There's not much you can do without a bootloader, of course. So, for the moment I shall rest content with the irritating hand I've dealt myself. I put Mint back on, put NoMachine back on, did a tiny bit of customisation, and confirmed the NUC is still happy to play with the rest of the gang. It is, and so normal music-serving is restored from the NAS. And from the BBC, of course.

Oh Frabjous Day!

The i5 NUC is now happily running Mint 18, from the M2 SSD, with the 250GB SATA SSD physically removed. What's more, it's using the new-fangled UEFI boot, to, erm, boot.

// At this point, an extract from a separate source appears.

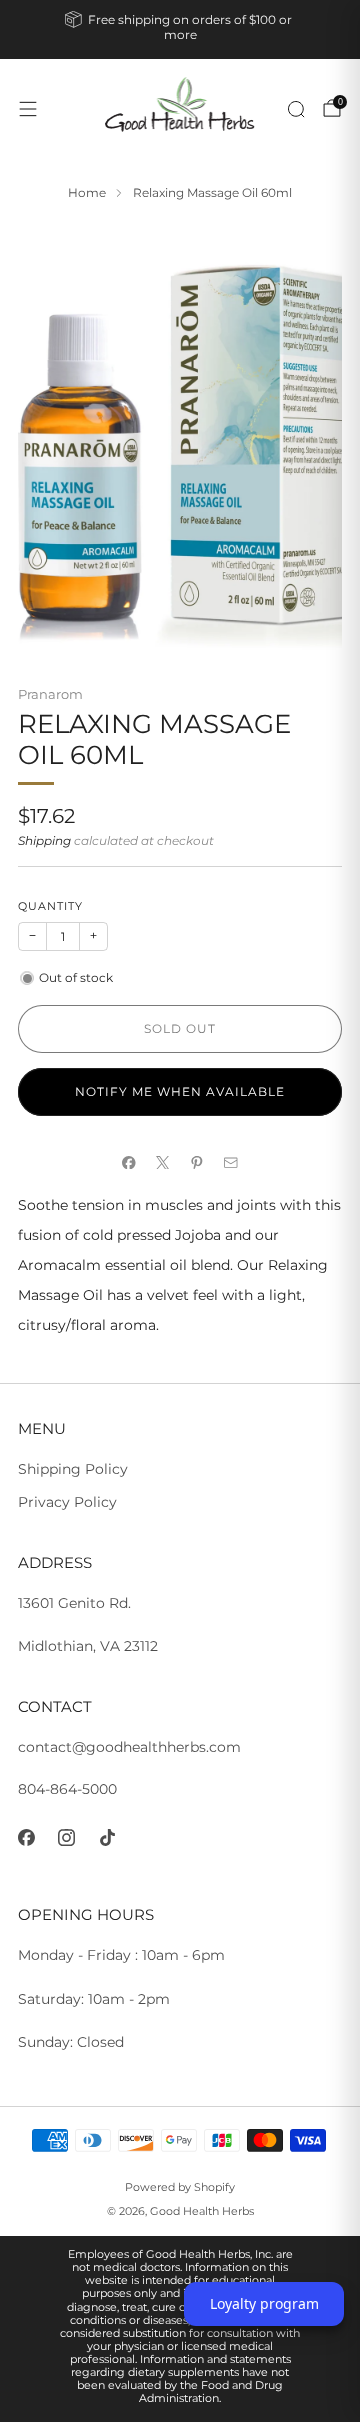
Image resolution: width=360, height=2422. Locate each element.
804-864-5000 (67, 1789)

The secret? Well, start by resetting the Intel Visual BIOS to its factory defaults. Then select and boot from the installation USB stick, open a terminal, and nuke the entire M2 SSD:

sudo dd if=/dev/zero of=/dev/nvme0n1 bs=4k

Finally, click on the "Install Linux Mint" icon and off we go. Simple. Takes five minutes. A child of nearly State Pension age could do it!

Disks layout

Now back to the lovely stream of bits from the BBC evening Prom. (Coming in from the NUC, of course.)


Footnotes

1  It happens. In fact, I get that a lot.
2  "Terminate with extreme prejudice", in fact, as this will see my first-ever invocation of the rather scary "dd" command.
3  Perhaps because of its casual throat-slitting in the foreground of the central frame?